(Stored records)
_ _ _ _
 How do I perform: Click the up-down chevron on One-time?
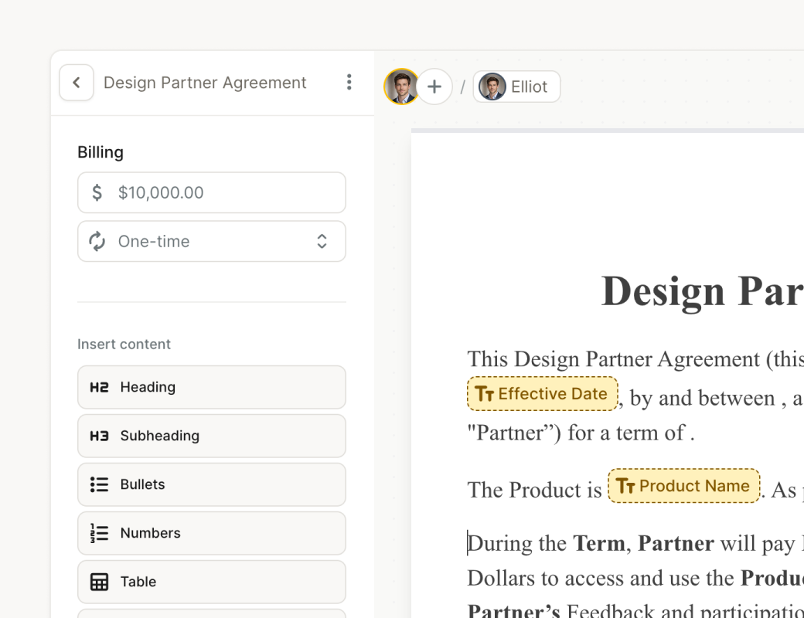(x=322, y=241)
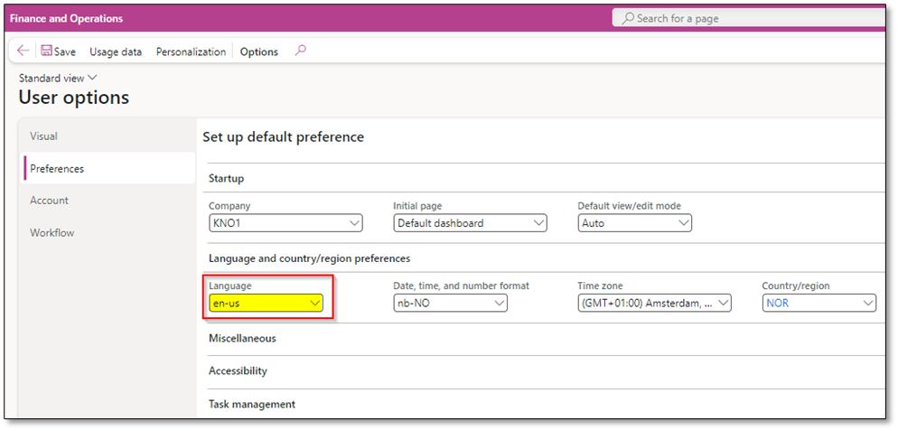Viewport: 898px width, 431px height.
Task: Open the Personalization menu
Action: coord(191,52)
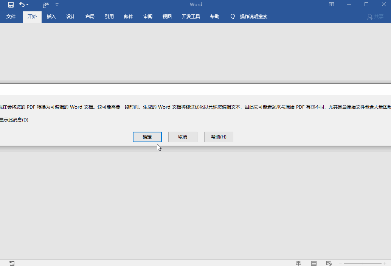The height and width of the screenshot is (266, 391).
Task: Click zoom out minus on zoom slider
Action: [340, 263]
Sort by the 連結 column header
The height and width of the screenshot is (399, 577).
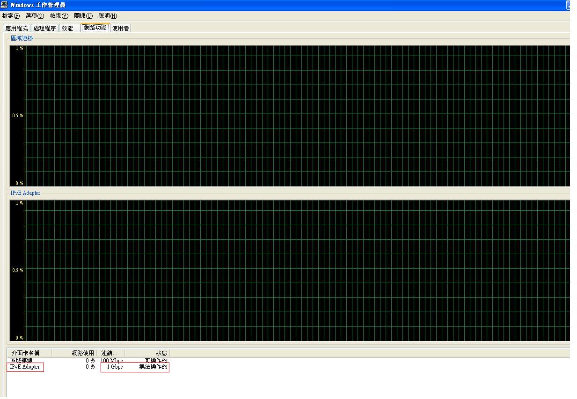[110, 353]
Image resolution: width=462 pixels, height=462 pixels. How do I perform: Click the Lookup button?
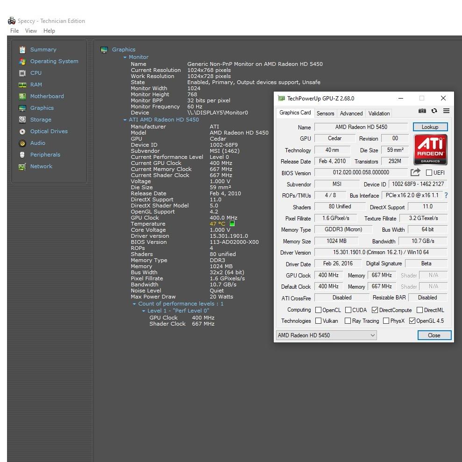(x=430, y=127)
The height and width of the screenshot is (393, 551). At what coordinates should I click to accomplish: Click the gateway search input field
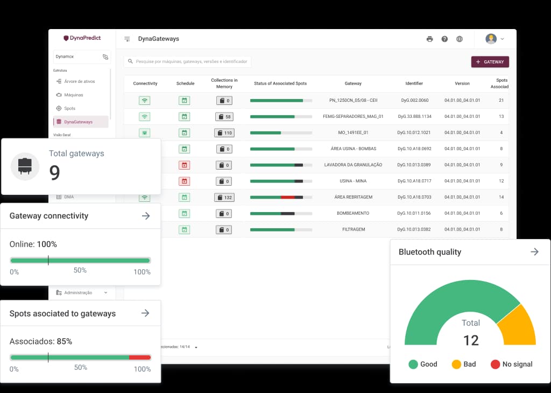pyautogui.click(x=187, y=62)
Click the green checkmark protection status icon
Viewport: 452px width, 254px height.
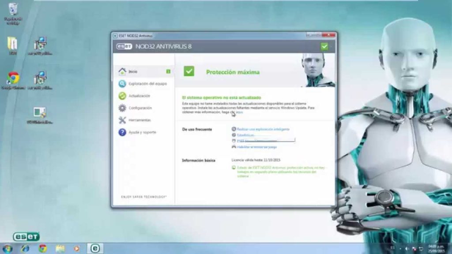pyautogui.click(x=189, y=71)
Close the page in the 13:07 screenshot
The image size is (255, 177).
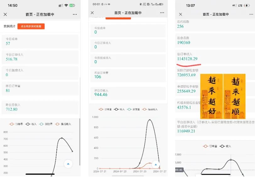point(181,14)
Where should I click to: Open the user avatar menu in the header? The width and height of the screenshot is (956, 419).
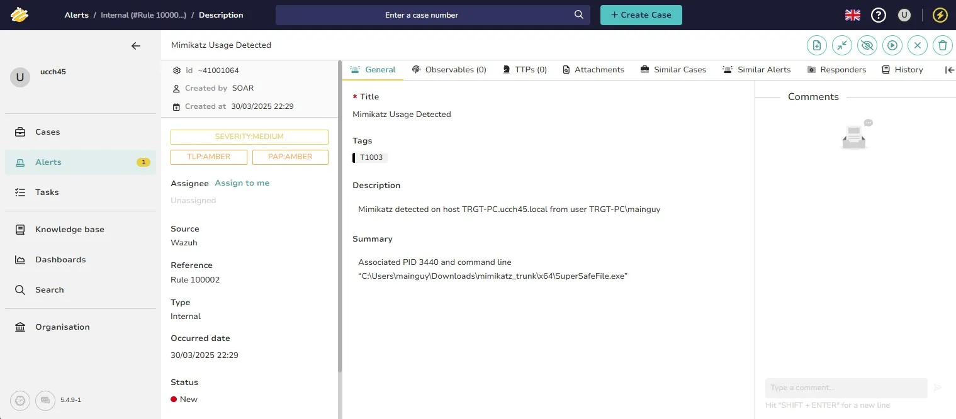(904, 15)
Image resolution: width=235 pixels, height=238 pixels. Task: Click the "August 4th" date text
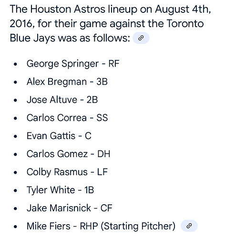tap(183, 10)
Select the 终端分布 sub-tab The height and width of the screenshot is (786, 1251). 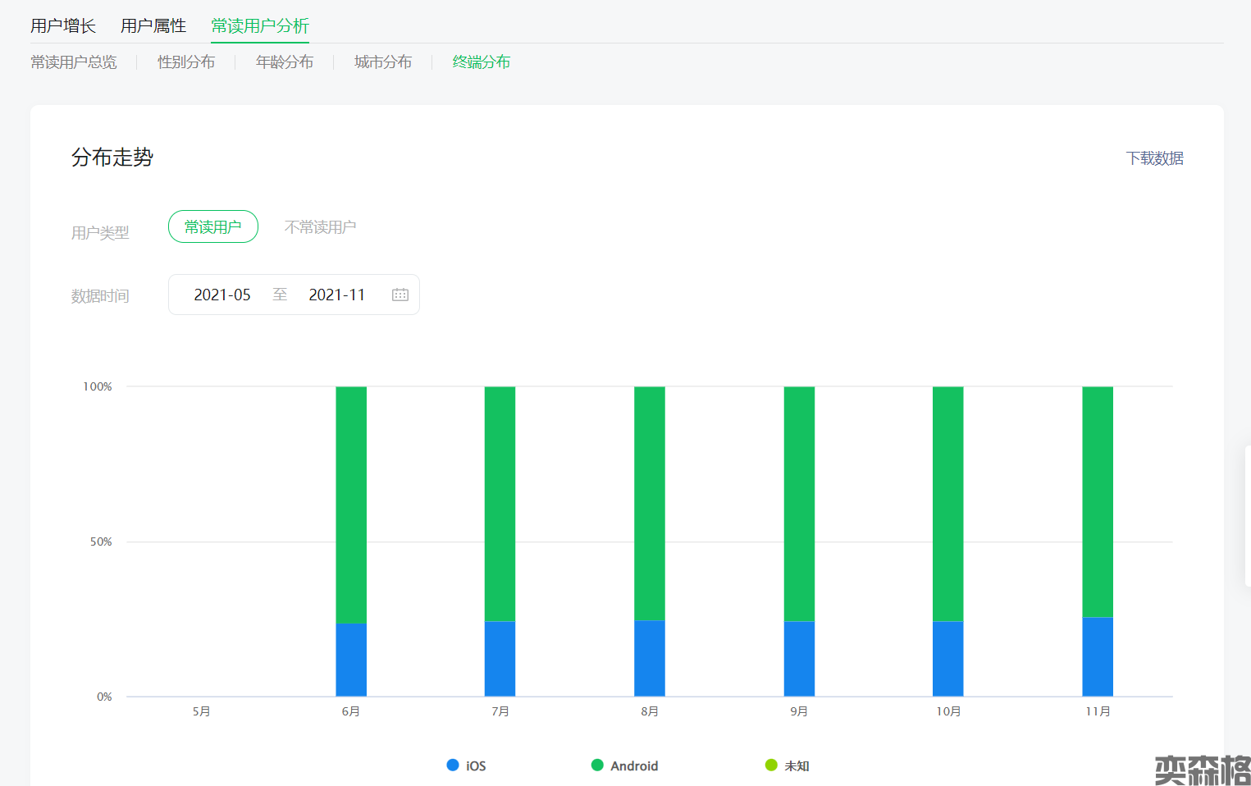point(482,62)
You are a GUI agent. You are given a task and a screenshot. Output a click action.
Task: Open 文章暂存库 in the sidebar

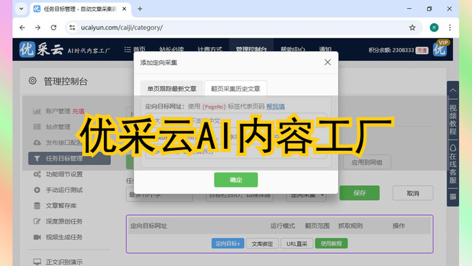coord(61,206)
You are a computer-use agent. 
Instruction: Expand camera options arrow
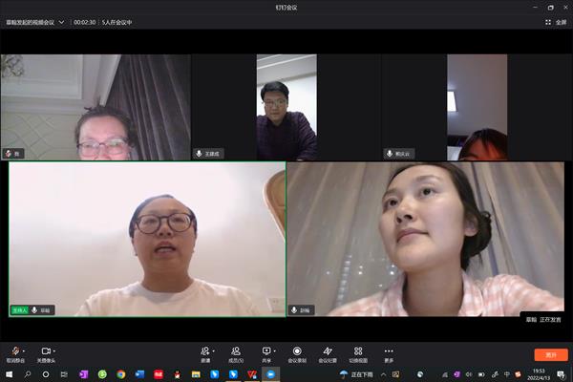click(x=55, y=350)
_ _ _ _
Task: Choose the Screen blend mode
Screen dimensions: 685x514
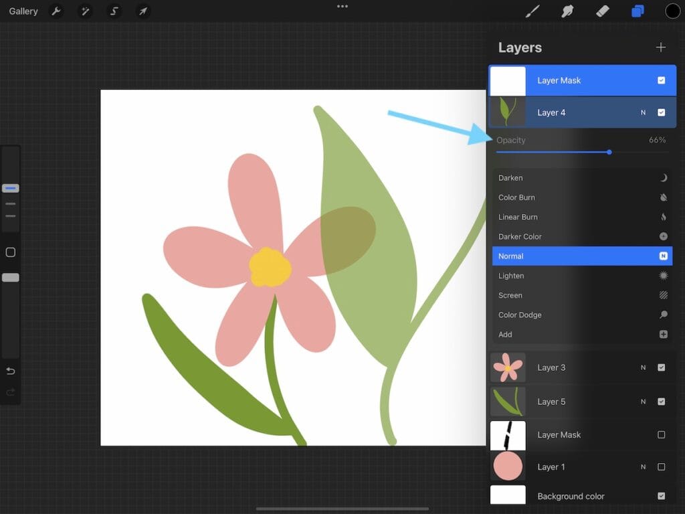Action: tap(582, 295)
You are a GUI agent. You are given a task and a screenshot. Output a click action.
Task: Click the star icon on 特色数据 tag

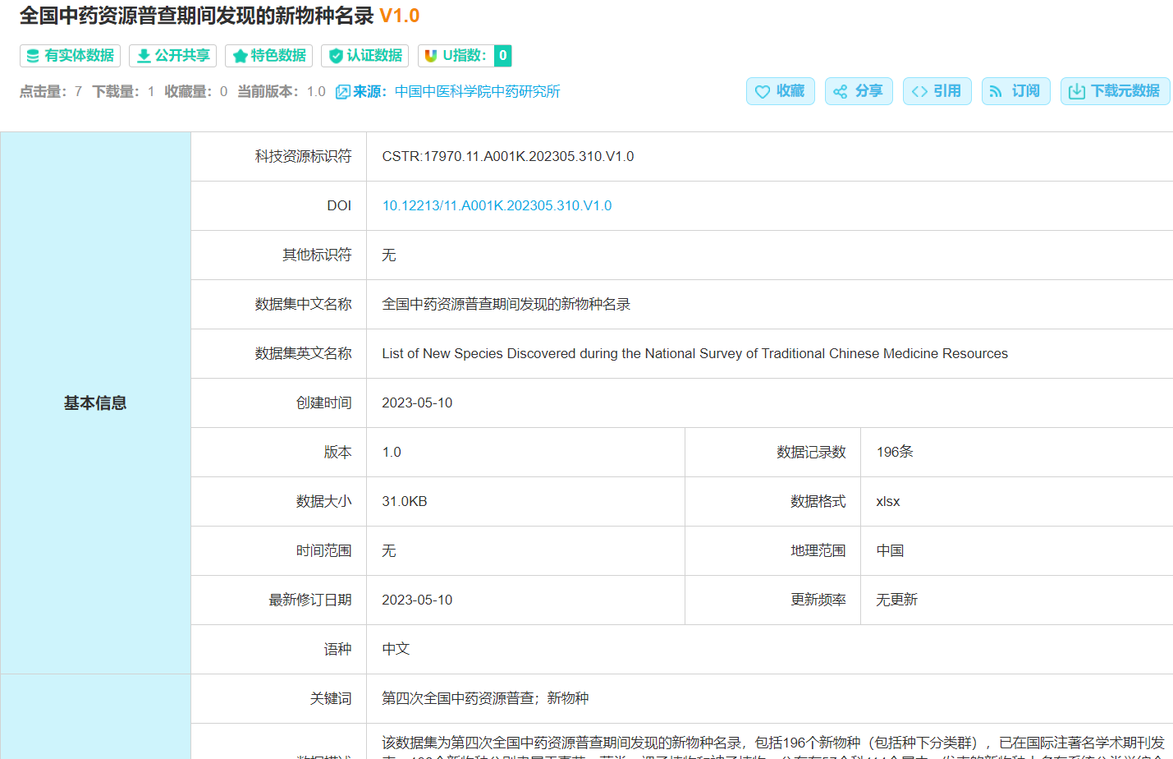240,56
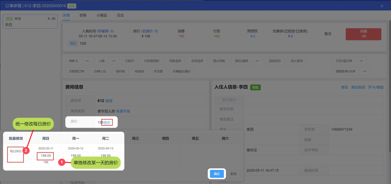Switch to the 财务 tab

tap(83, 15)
_ _ _ _
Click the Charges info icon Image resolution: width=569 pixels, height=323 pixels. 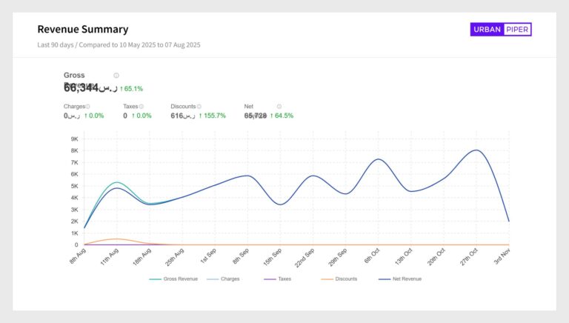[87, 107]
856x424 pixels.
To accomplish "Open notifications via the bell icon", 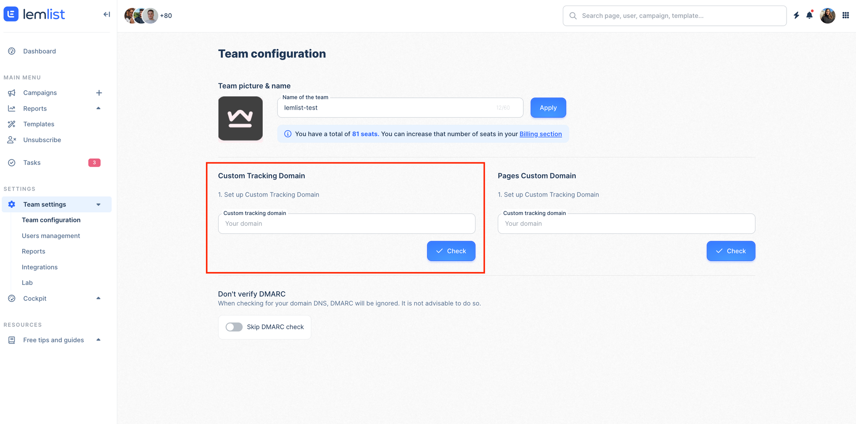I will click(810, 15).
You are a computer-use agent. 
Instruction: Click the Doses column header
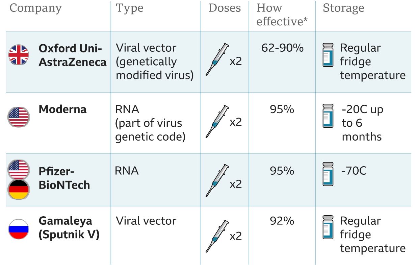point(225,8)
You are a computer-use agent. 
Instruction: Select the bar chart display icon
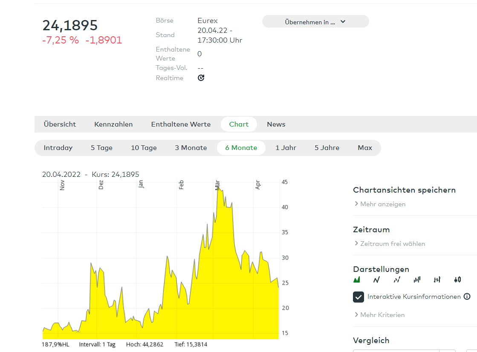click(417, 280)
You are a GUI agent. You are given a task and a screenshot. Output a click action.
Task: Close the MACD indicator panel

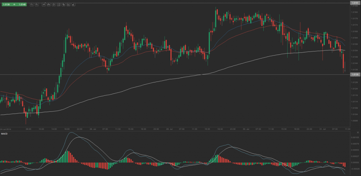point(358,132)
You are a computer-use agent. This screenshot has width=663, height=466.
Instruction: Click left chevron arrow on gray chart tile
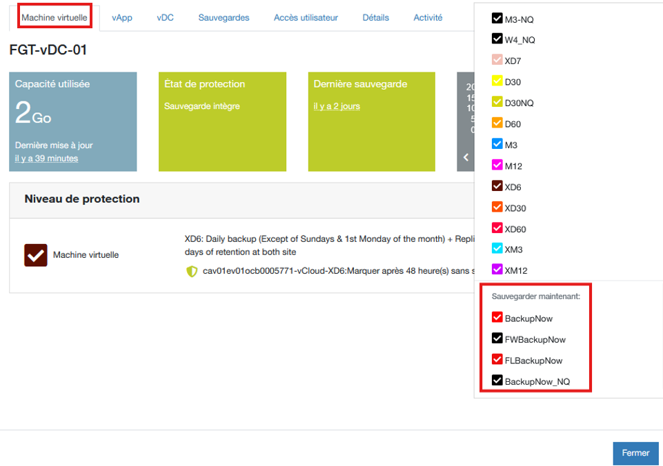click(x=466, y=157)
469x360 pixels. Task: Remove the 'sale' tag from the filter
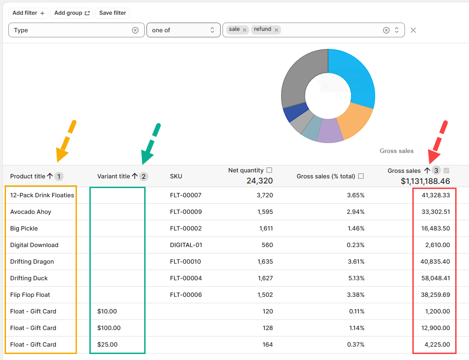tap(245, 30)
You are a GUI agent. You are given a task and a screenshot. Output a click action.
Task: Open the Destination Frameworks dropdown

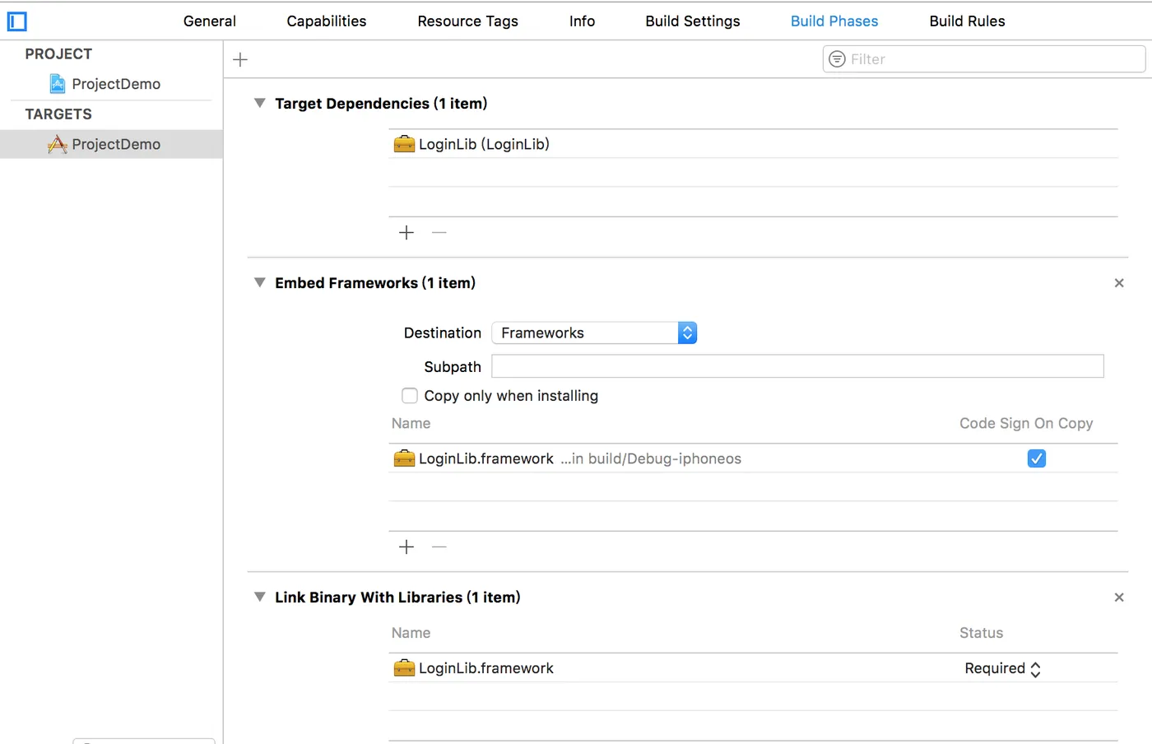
_ _ _ _
- Exercise: The answer is the lines above from the one with "Instruction: Click left" to the one with "Task: Open the Destination", set down exactly, with no pictures.

- Completed task:
Instruction: Click left chevron arrow on gray chart tile
click(x=466, y=157)
469x360 pixels. Task: Remove the 'sale' tag from the filter
tap(245, 30)
You are a GUI agent. You are given a task and a screenshot. Output a click action.
Task: Open the Destination Frameworks dropdown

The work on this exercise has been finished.